DOOMDOOMA, March 22 - Dibru-Saikhowa National Park situated in Tinsukia district of upper Assam, which is said to be home to various species of flora and fauna, has now become a safe haven for poachers. This can be gauged from the available statistics. The forest personnel of Tinsukia Wildlife division rescued six feral horses on February 28 near the NH-37 bypass at Makum while being transported in a truck (AS 01JC - 0457) with a tag of army duty.
Four persons, including two ex-Army personnel, including Subedar Khagen Baishya and Arun Pal Singh, a horse trainer of the Indian Navy, driver Rafiqul Islam and the handyman Abdul Kalam were nabbed and sent to judicial custody. However, the forest staff failed to nab the main alleged kingpin in this regard.

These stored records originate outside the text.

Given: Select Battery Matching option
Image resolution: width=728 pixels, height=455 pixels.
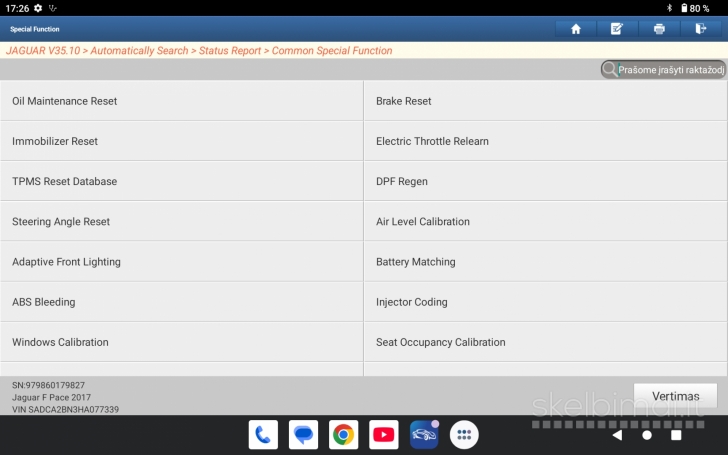Looking at the screenshot, I should click(545, 262).
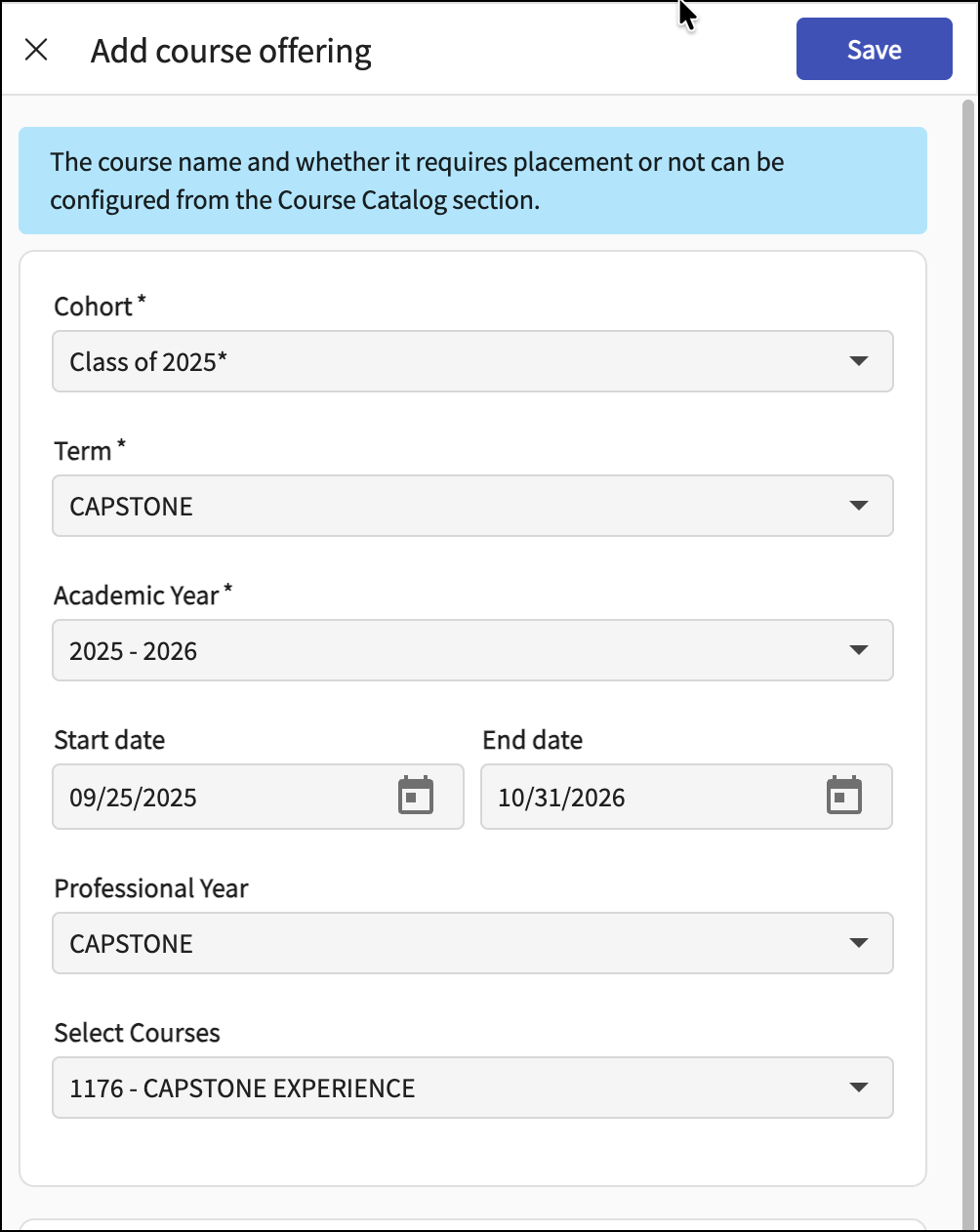Click the Cohort dropdown arrow
Viewport: 980px width, 1232px height.
[858, 361]
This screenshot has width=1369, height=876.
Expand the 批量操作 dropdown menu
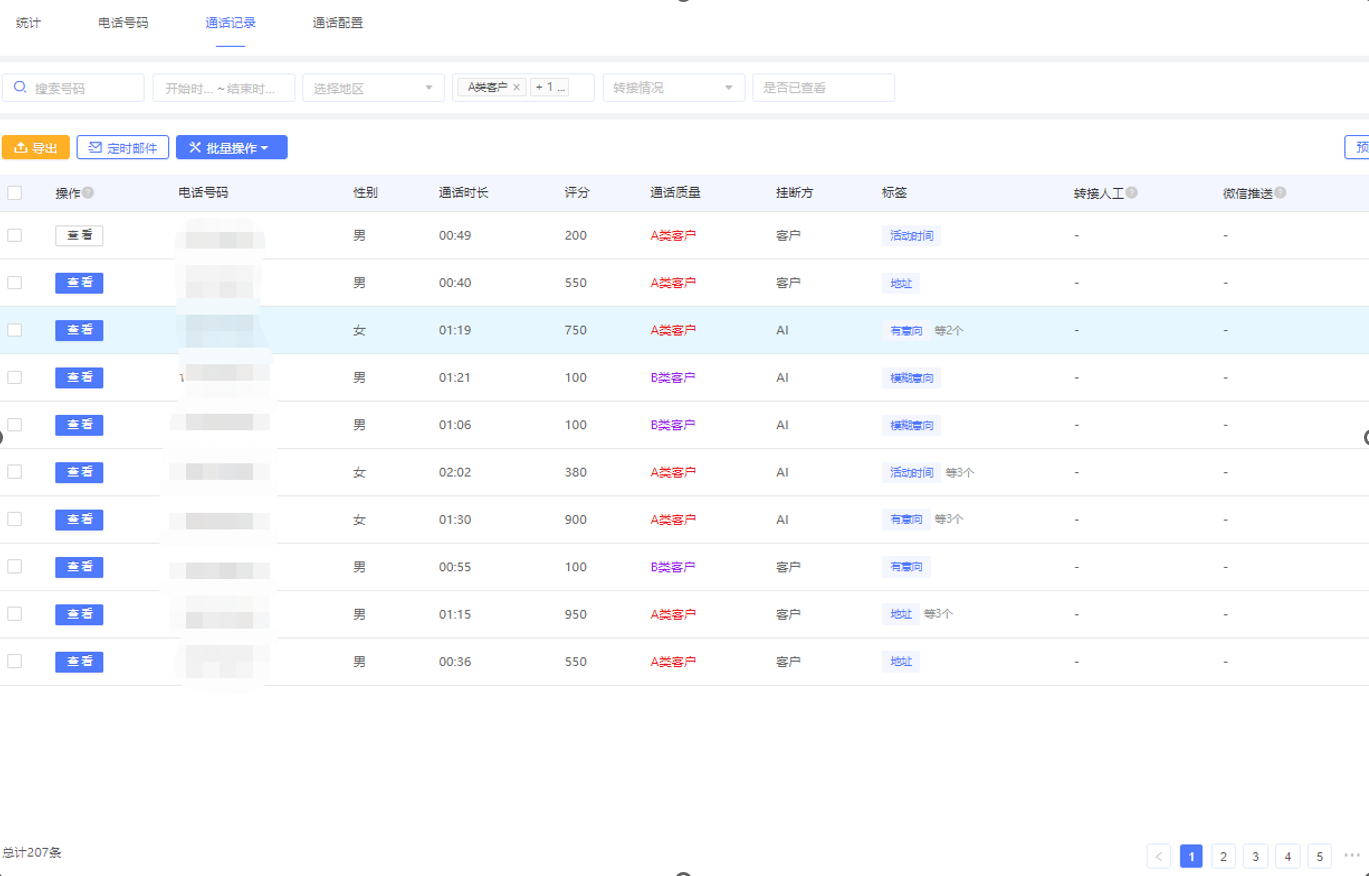[x=232, y=148]
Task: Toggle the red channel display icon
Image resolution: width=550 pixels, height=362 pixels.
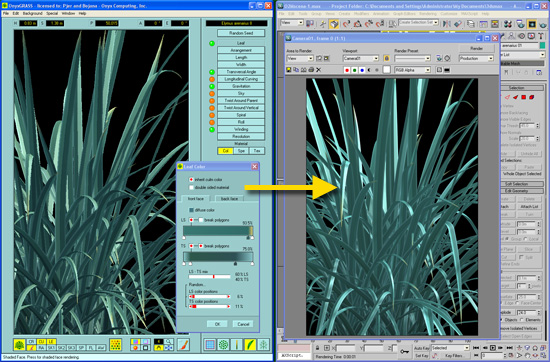Action: [x=347, y=70]
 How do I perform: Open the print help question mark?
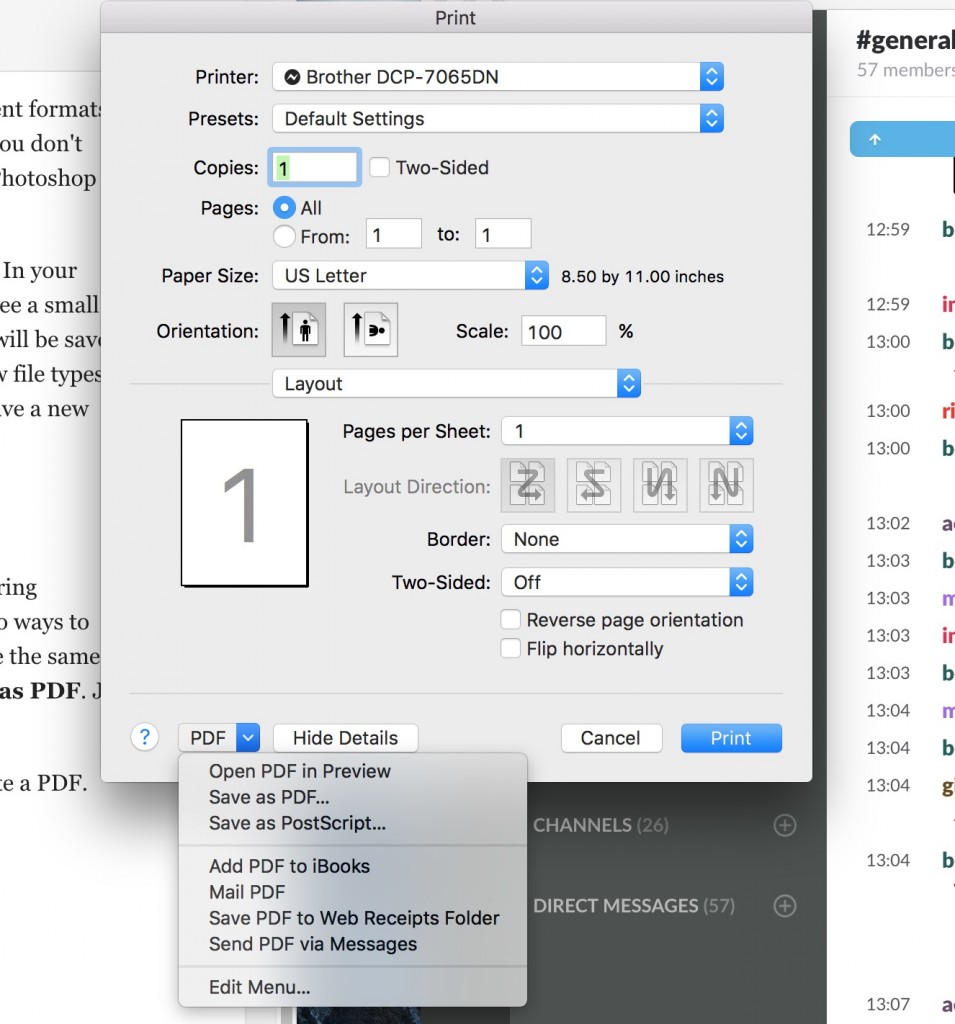145,737
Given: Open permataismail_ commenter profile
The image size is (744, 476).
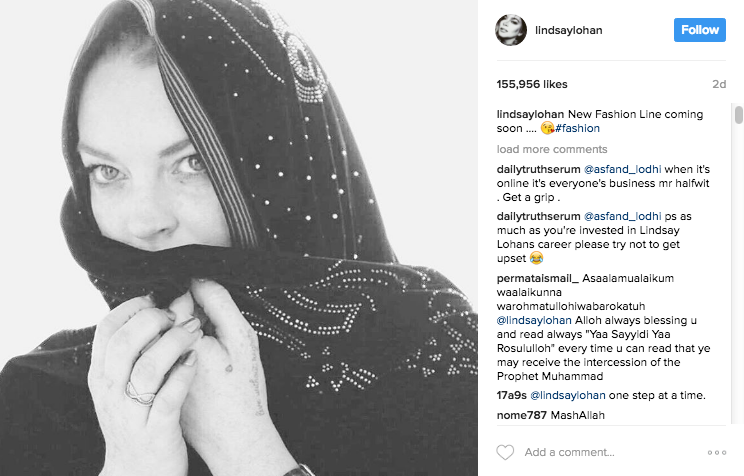Looking at the screenshot, I should 538,279.
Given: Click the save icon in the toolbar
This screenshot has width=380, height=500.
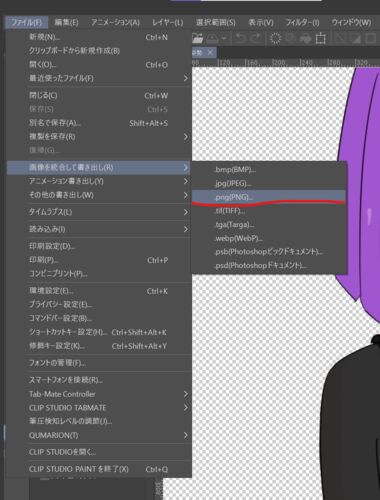Looking at the screenshot, I should point(212,38).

The rescued horses were later released in Dibru-Saikhowa National Park in the presence of the senior forest officials, WTI veterinarian, environmentalists and honorary district wildlife warden.
According to information, one Seril Murah of the Ananta Nallah, a tributary of the Brahmaputra, ferried two of his trained horses to an under-construction hospital campus at Laopoti Phulbari Gaon under Talap outpost of Doomdooma PS, where the feral horses were allegedly captured by him along with his accomplices from the national park and were being trained by Arun Pal Singh after a huge monetary deal.
The DFO of Tinsukia Wildlife Division, Rajendra Singh Bharti informed the local scribes that the forest personnel have been on the trail of all the persons, including the contractor of the hospital, allegedly involved in the smuggling of horses who had gone underground.
The DFO also said that due to shortage of forest staff, the field personnel had to be deployed in ministerial work which resulted in hindrance in the crime-related investigation process.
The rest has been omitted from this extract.